> _Part of a data file_
↓

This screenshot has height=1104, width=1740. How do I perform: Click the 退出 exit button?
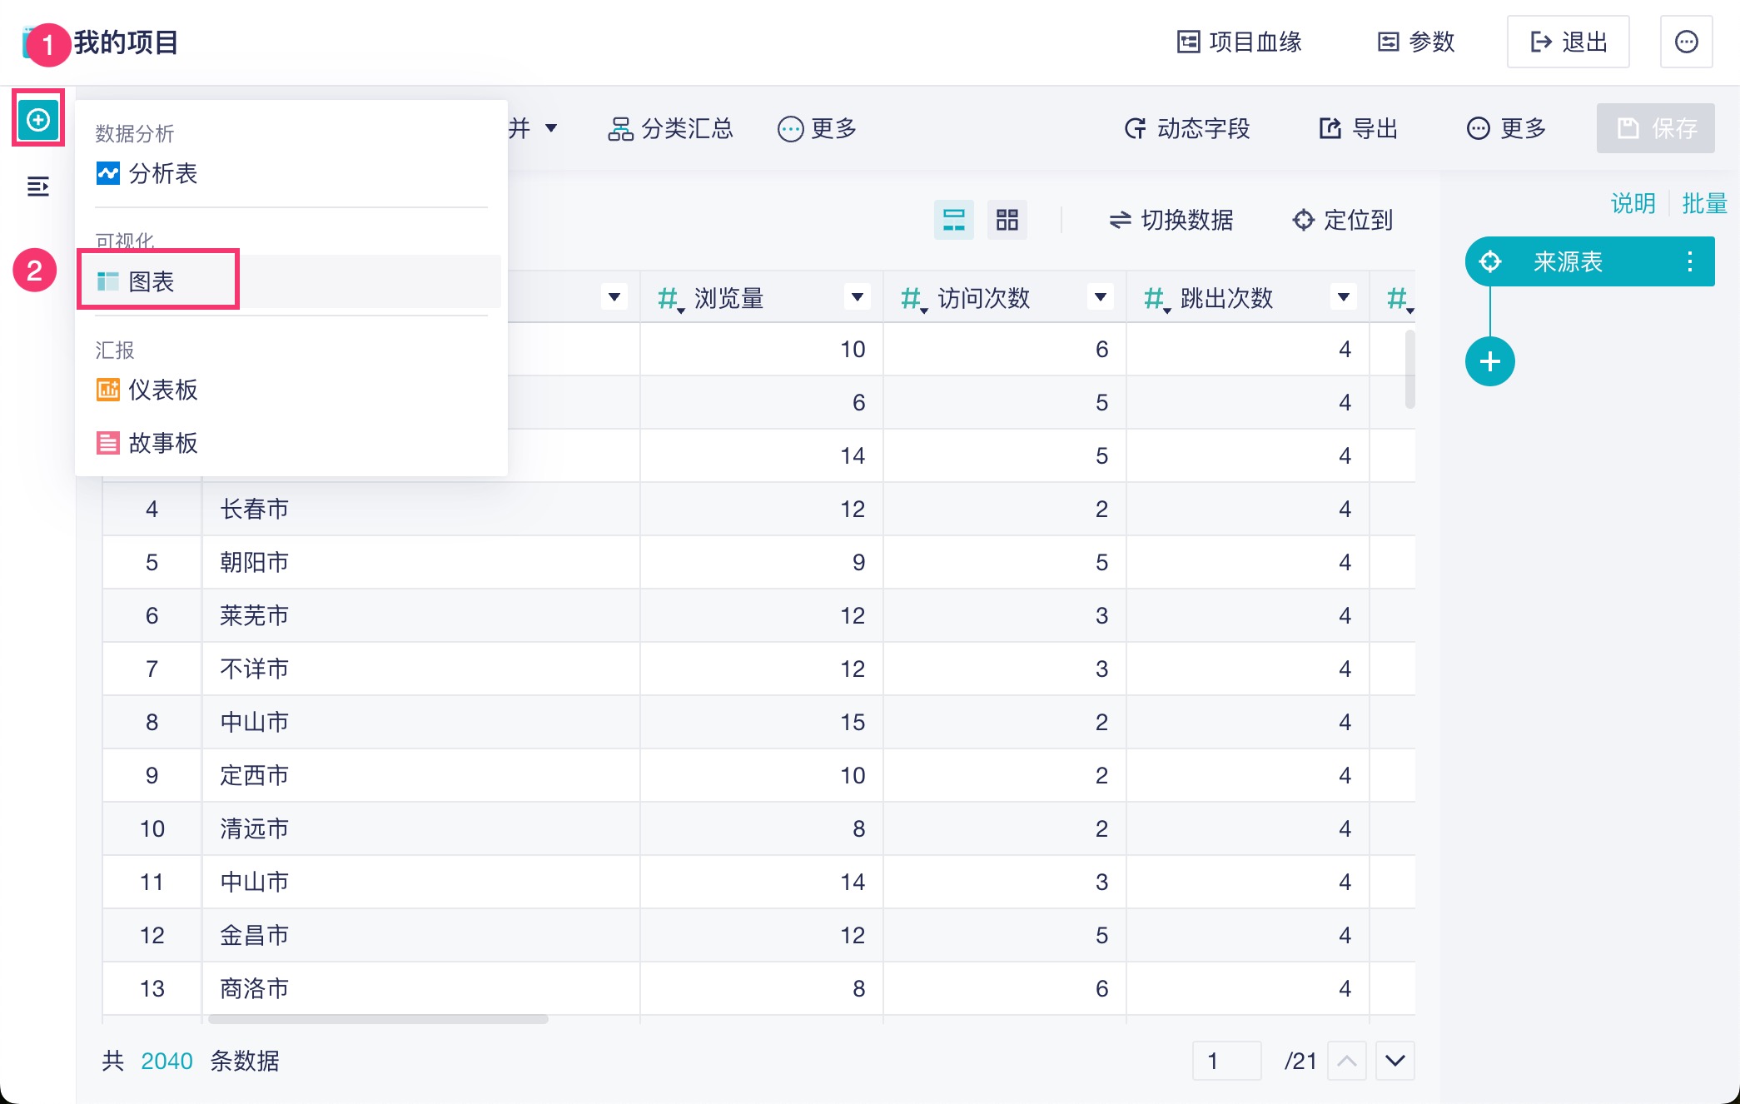[1568, 42]
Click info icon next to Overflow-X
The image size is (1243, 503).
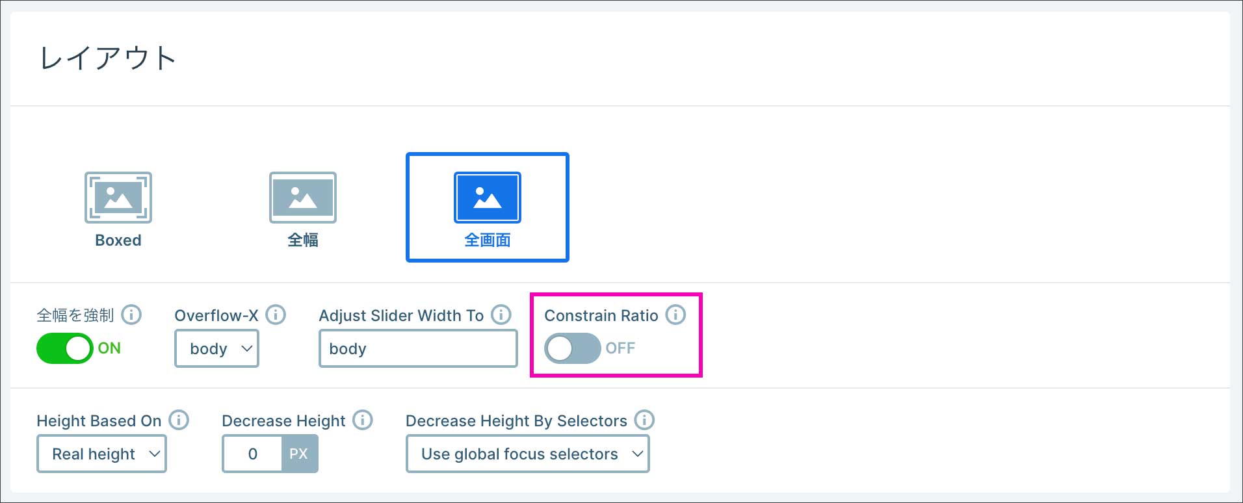[276, 315]
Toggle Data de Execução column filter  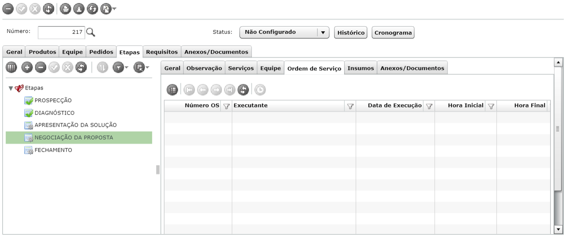429,106
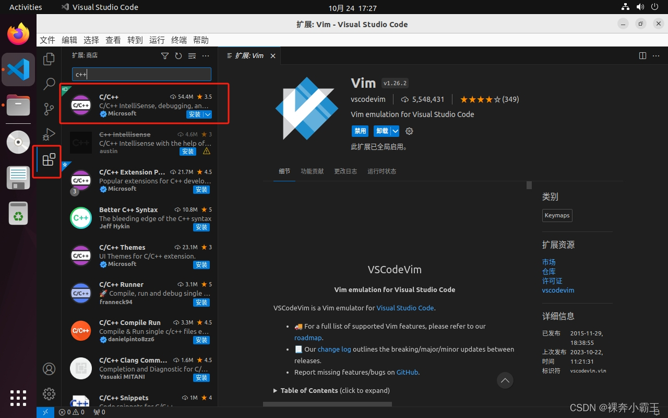Click the extensions search input field
The width and height of the screenshot is (668, 418).
tap(141, 74)
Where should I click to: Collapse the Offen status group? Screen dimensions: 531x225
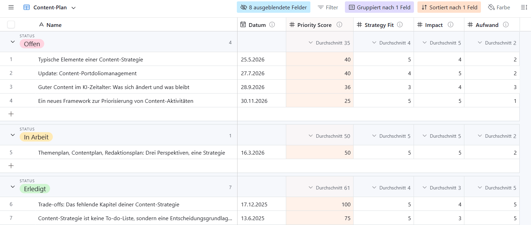(13, 42)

↑

Extract every line of the records above that contains the string "width", treating case as significant.

This screenshot has height=1104, width=1740. How do I perform: Click the 退出 exit button?
The width and height of the screenshot is (668, 418).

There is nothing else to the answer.